What to work on: What you give back should be exactly the lines from the one with "867x567 pixels. At" through the end of the data, without the pictures.

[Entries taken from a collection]
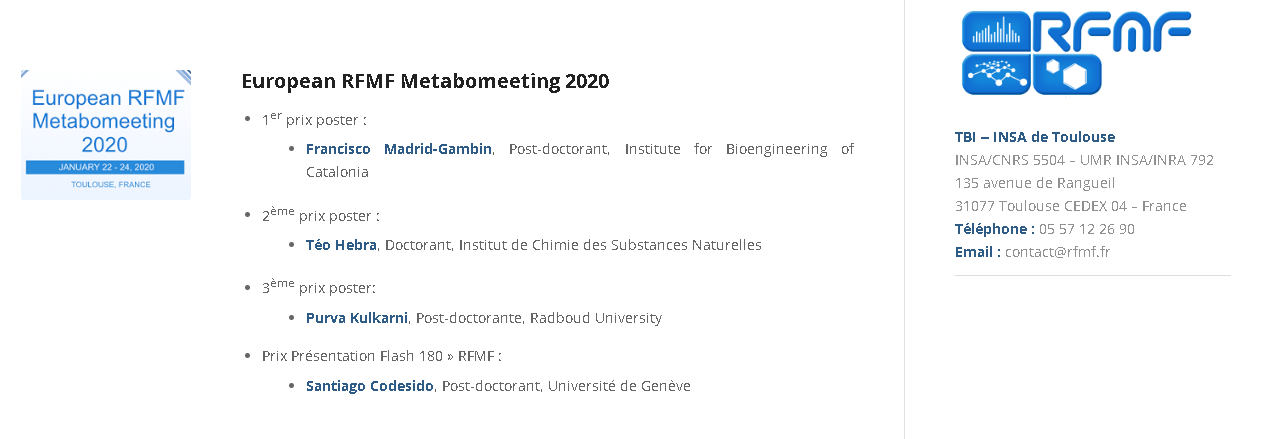Open the European RFMF Metabomeeting 2020 thumbnail
This screenshot has height=439, width=1266.
[x=105, y=134]
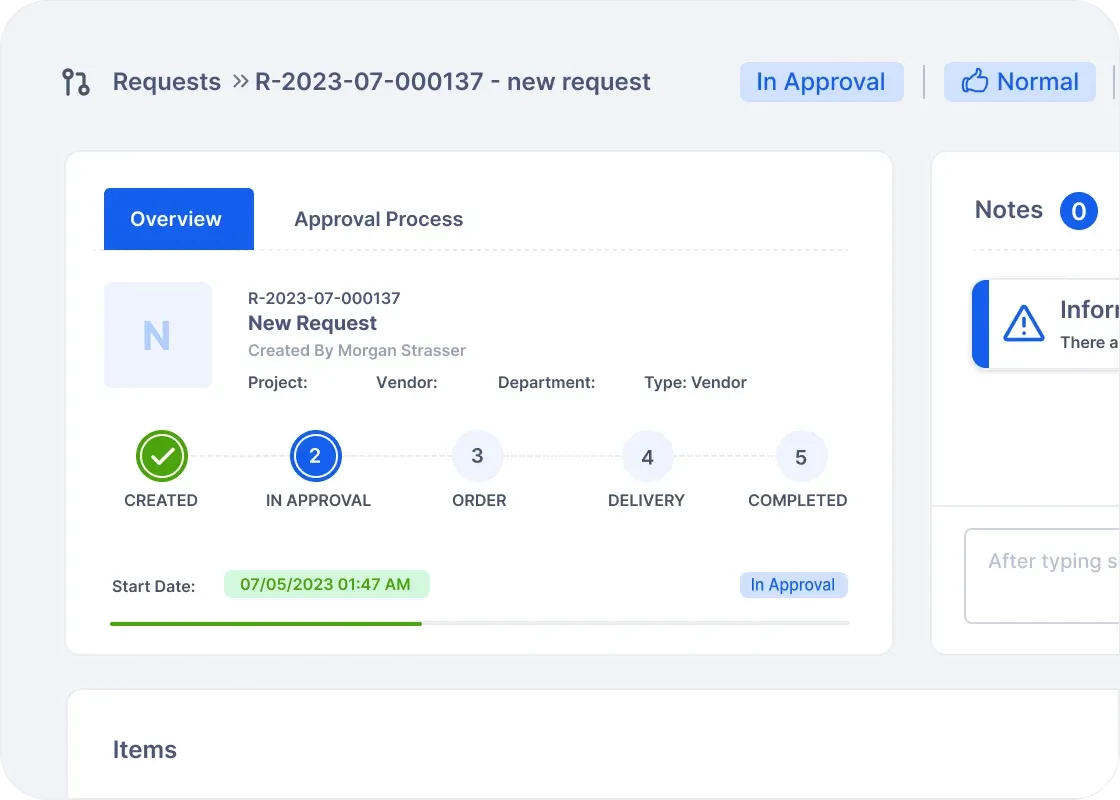Click the notes text input field
Image resolution: width=1120 pixels, height=800 pixels.
pos(1042,576)
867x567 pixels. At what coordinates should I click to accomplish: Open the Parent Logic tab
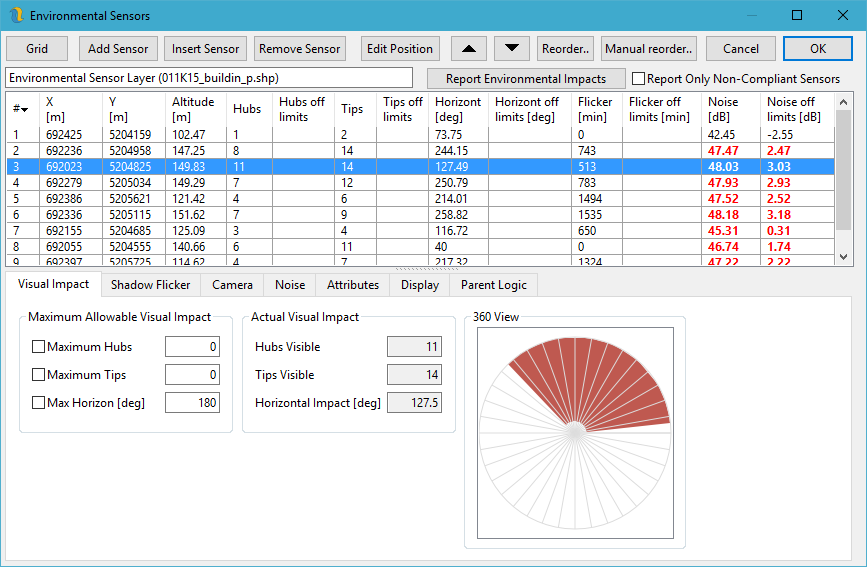tap(494, 285)
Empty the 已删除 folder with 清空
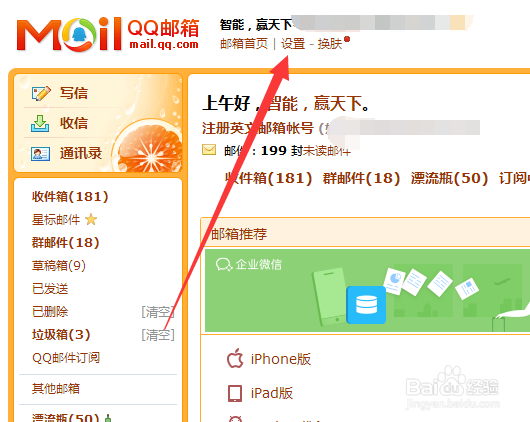This screenshot has width=530, height=422. pyautogui.click(x=158, y=312)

Output for this task:
867x567 pixels. At what coordinates should I click to accomplish: Open the Parent Logic tab
tap(494, 285)
Empty the 已删除 folder with 清空
This screenshot has width=530, height=422. pyautogui.click(x=158, y=312)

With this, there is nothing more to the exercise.